(Records of locating words and elements)
▽

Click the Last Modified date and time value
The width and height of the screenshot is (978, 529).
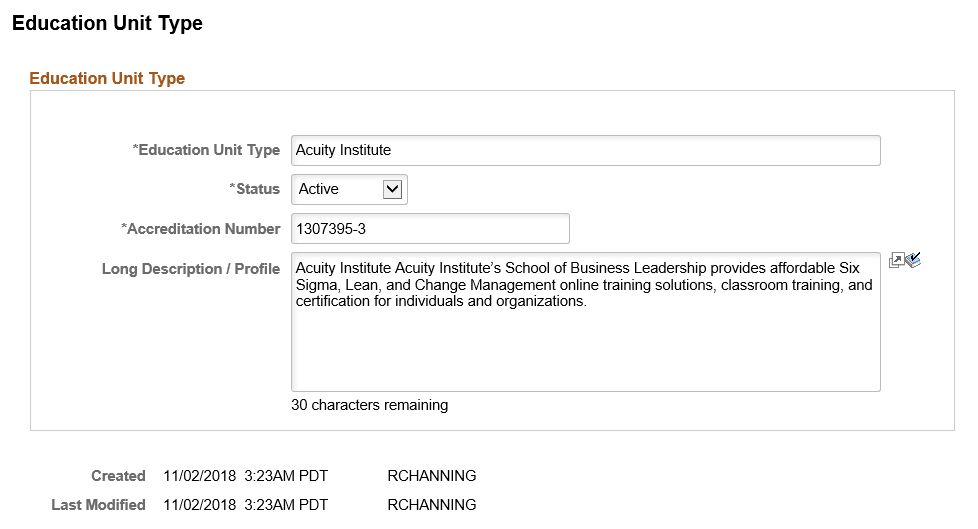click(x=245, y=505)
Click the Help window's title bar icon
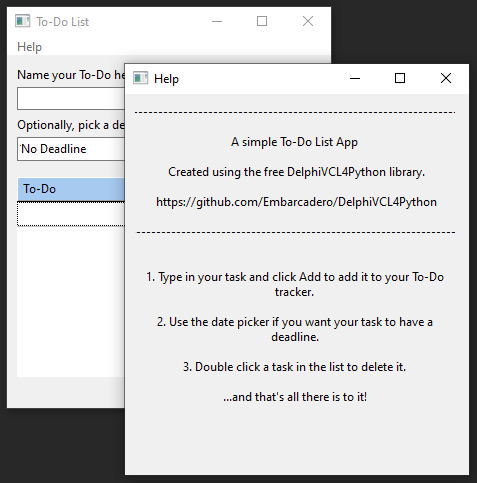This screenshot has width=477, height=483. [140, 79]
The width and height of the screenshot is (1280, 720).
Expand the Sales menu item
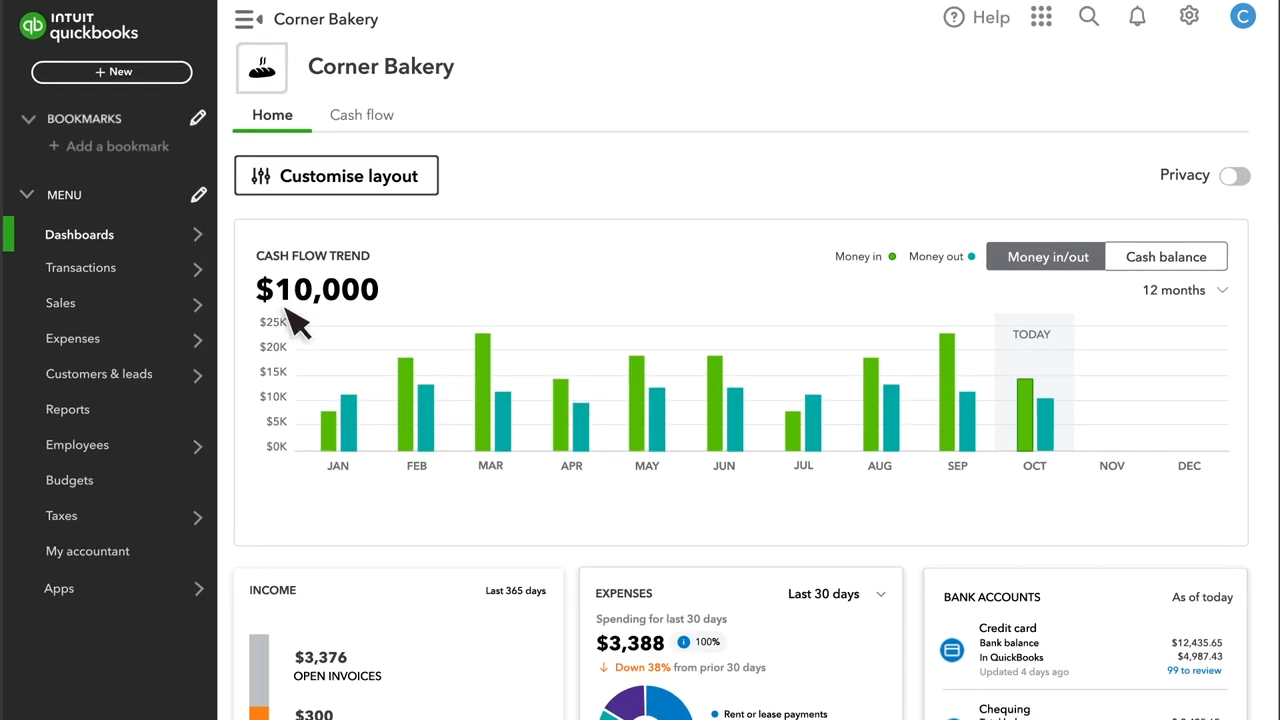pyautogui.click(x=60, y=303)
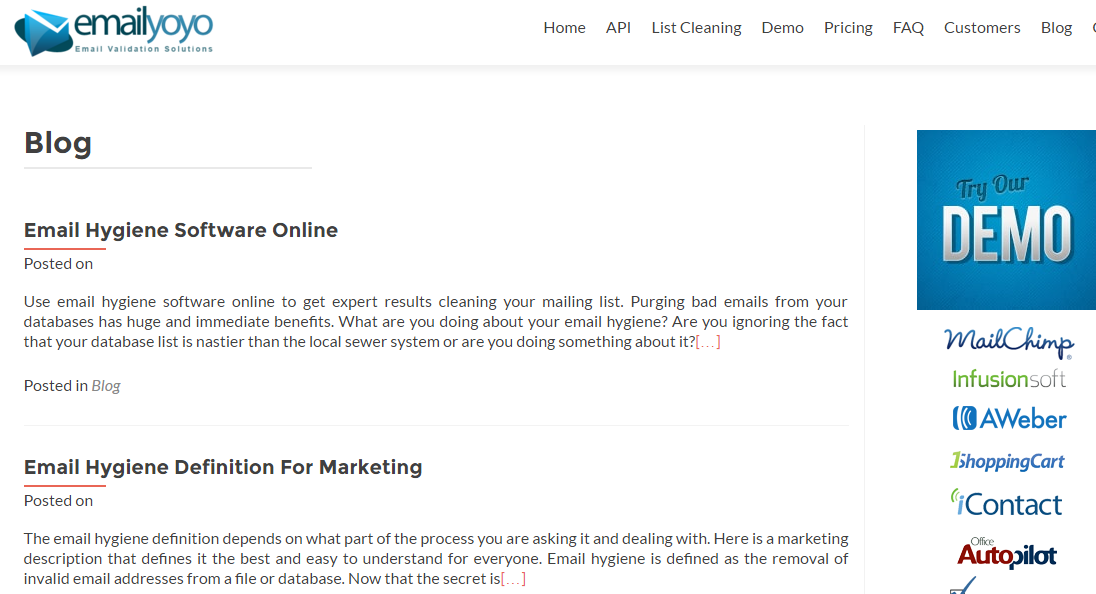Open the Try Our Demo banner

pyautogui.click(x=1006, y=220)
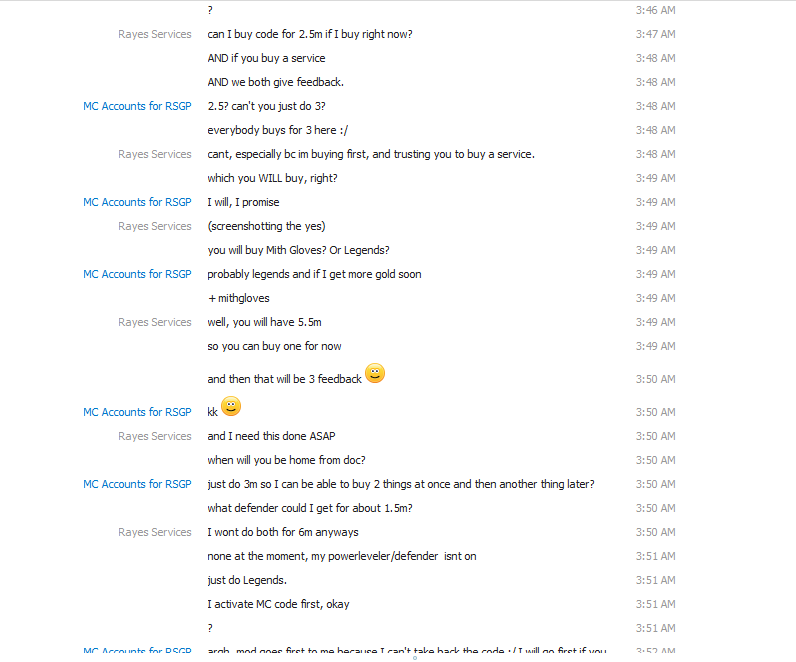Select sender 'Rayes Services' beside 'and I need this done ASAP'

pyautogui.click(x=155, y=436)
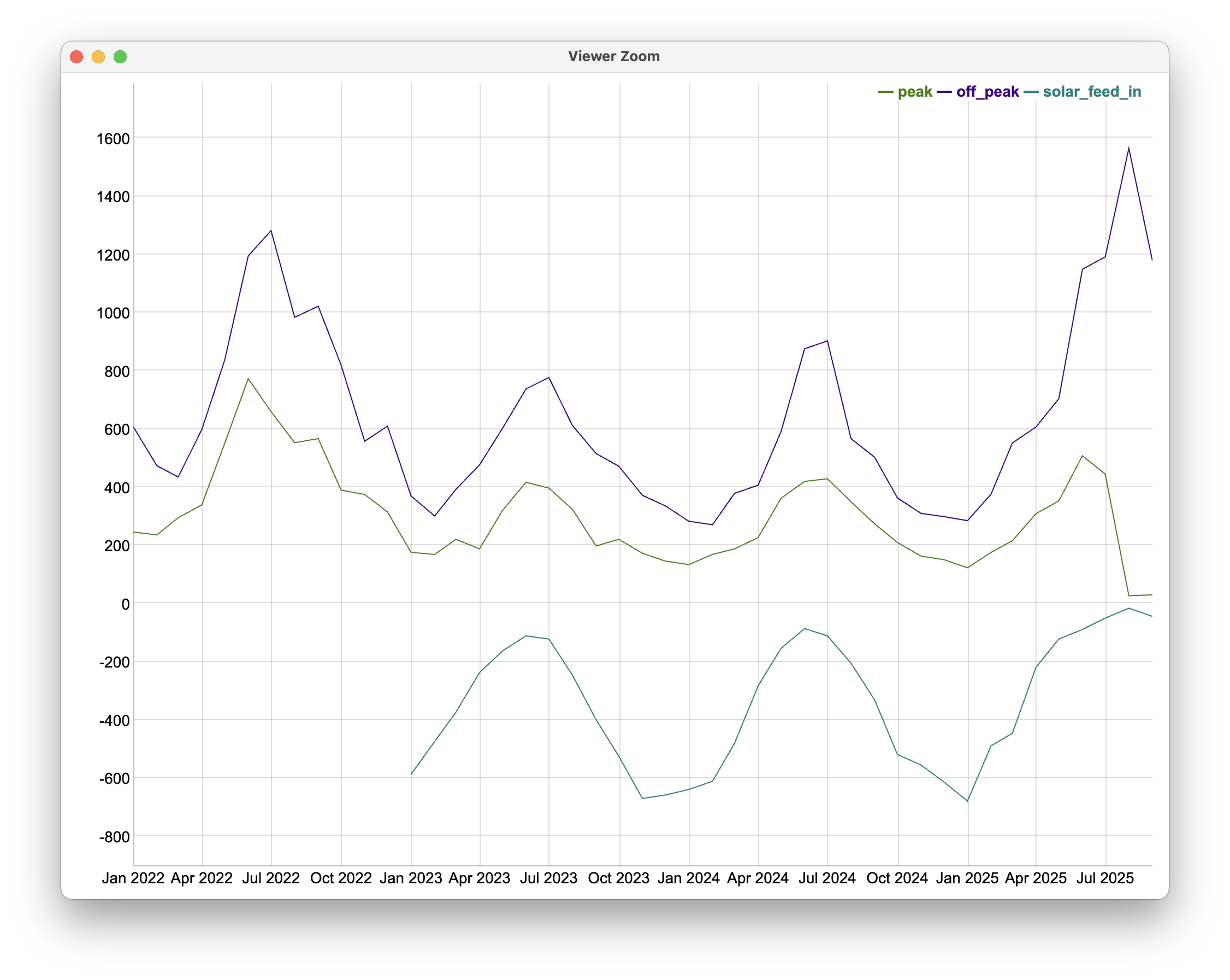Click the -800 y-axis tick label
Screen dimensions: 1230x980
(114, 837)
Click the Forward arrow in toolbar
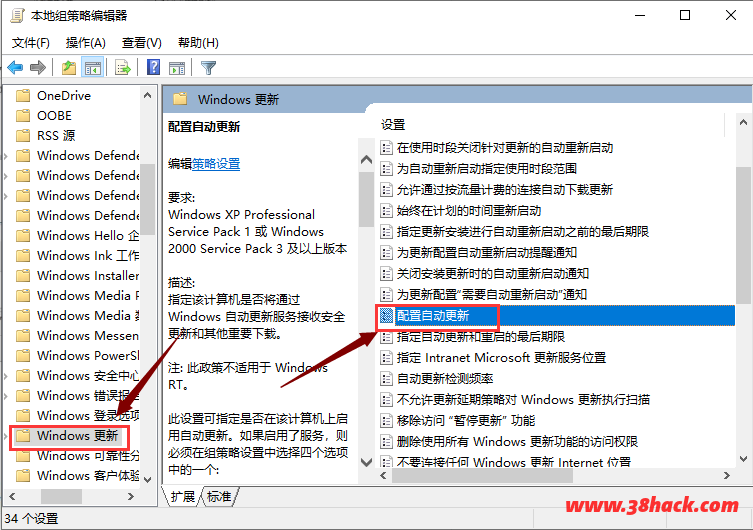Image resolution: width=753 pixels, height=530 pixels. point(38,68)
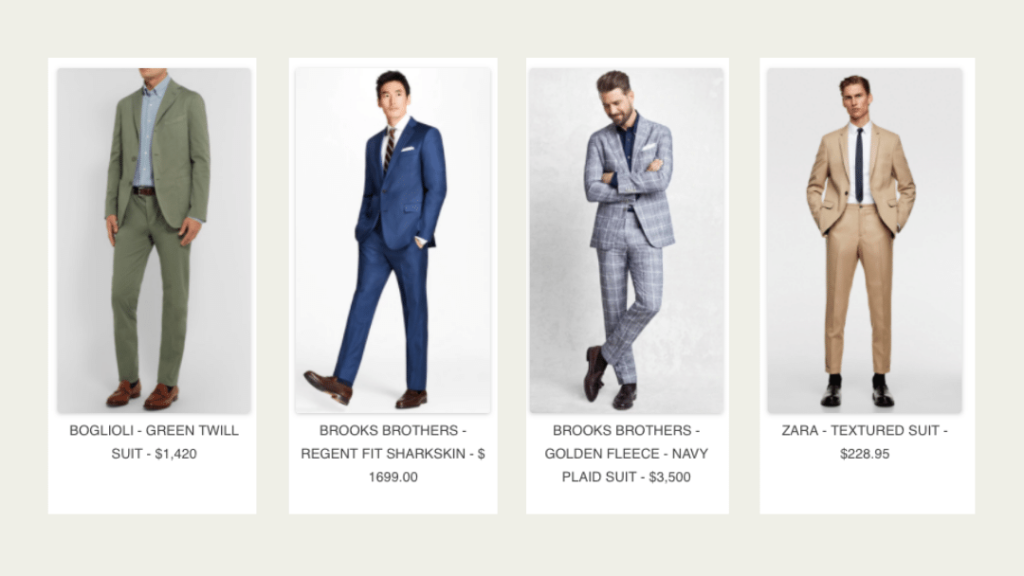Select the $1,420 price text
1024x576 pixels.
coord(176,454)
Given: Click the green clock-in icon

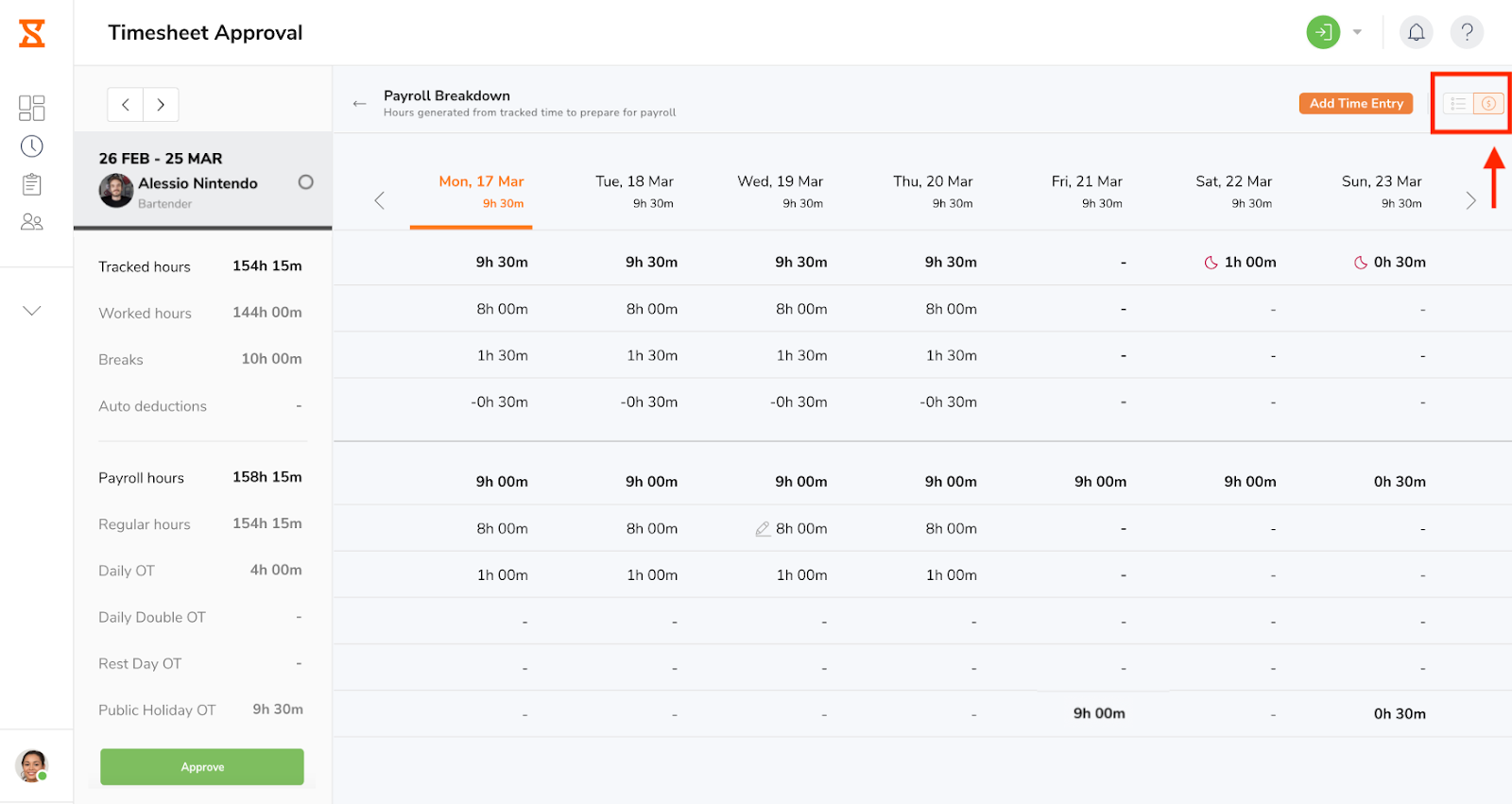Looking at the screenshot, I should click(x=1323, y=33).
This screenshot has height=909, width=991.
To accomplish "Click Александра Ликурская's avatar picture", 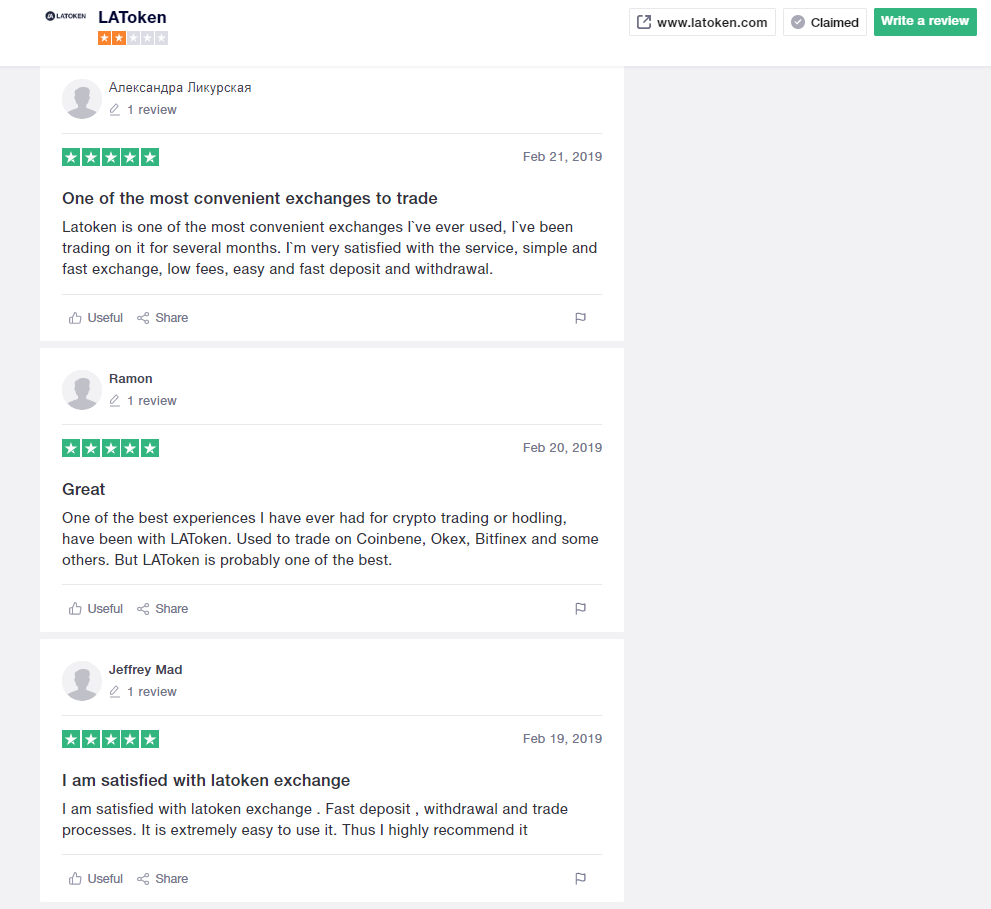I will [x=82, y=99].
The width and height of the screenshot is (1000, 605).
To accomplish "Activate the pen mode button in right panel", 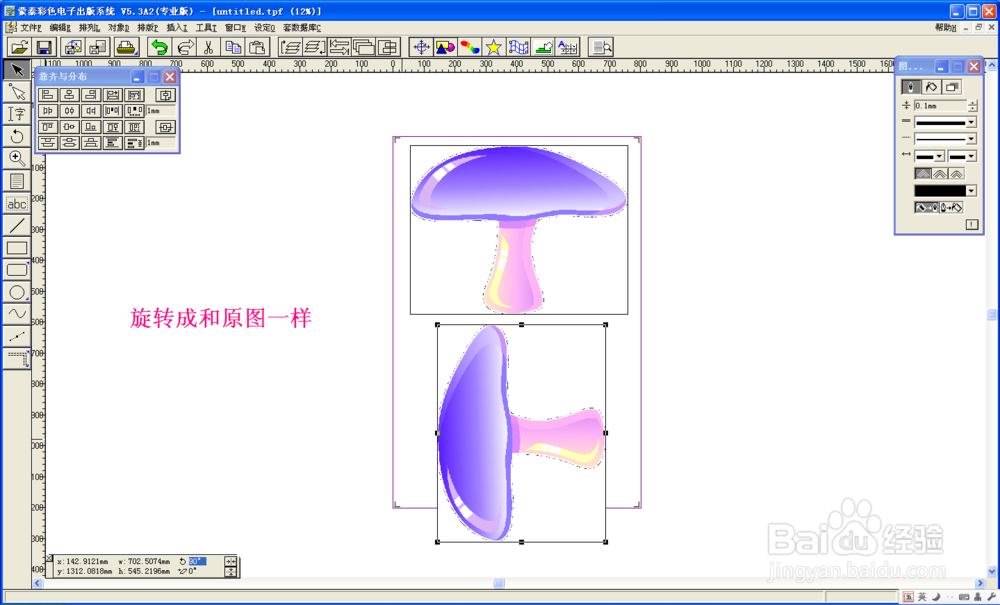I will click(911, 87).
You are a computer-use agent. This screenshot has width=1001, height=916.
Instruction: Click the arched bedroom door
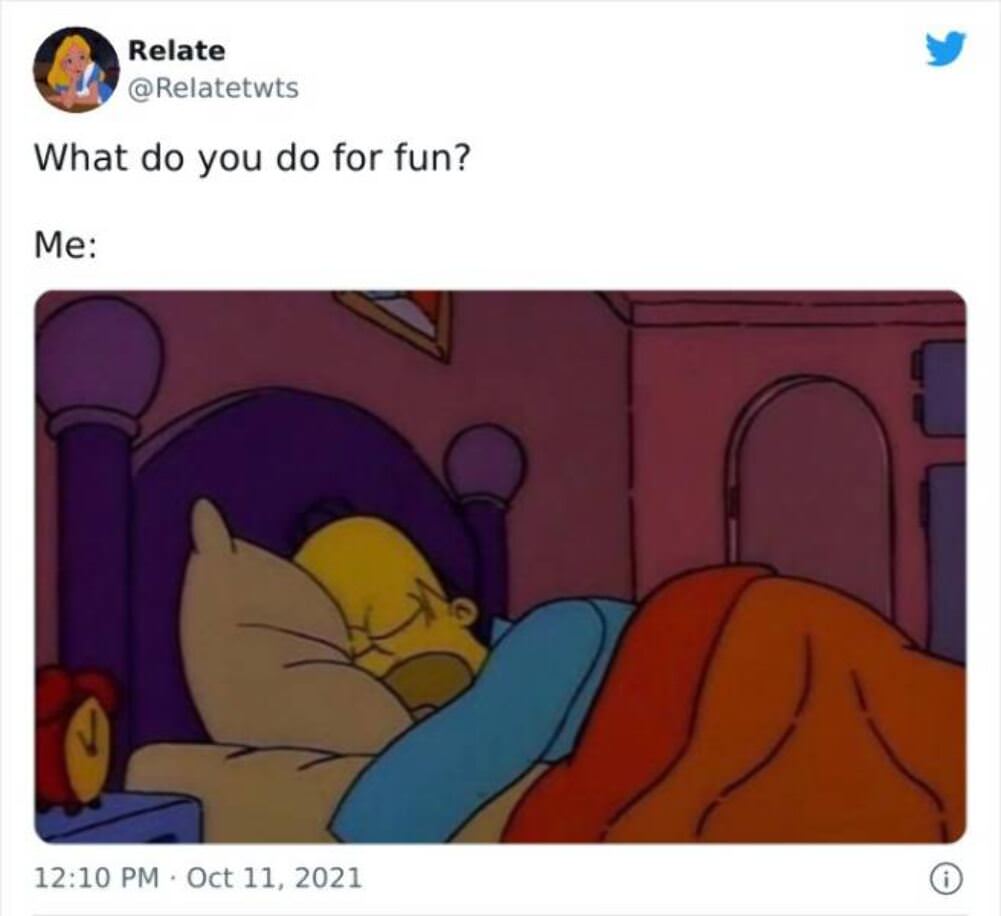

△

--- Exercise directions ---
Swap "Sales" for "Marketing" and write out everything in the material from the line containing "Click the Help window's title bar icon" down to the line containing "coord(176,454)", leaving the pictures out.

--- Expected answer ---
Click the Help window's title bar icon
This screenshot has width=477, height=483. [140, 79]
The width and height of the screenshot is (1280, 720).
Expand the Marketing menu item
pyautogui.click(x=60, y=303)
Open the Try Our Demo banner

pyautogui.click(x=1006, y=220)
Select sender 'Rayes Services' beside 'and I need this done ASAP'

pyautogui.click(x=155, y=436)
Click the -800 y-axis tick label
Screen dimensions: 1230x980
(114, 837)
Click the Forward arrow in toolbar
Image resolution: width=753 pixels, height=530 pixels. point(38,68)
Select the $1,420 price text
1024x576 pixels.
coord(176,454)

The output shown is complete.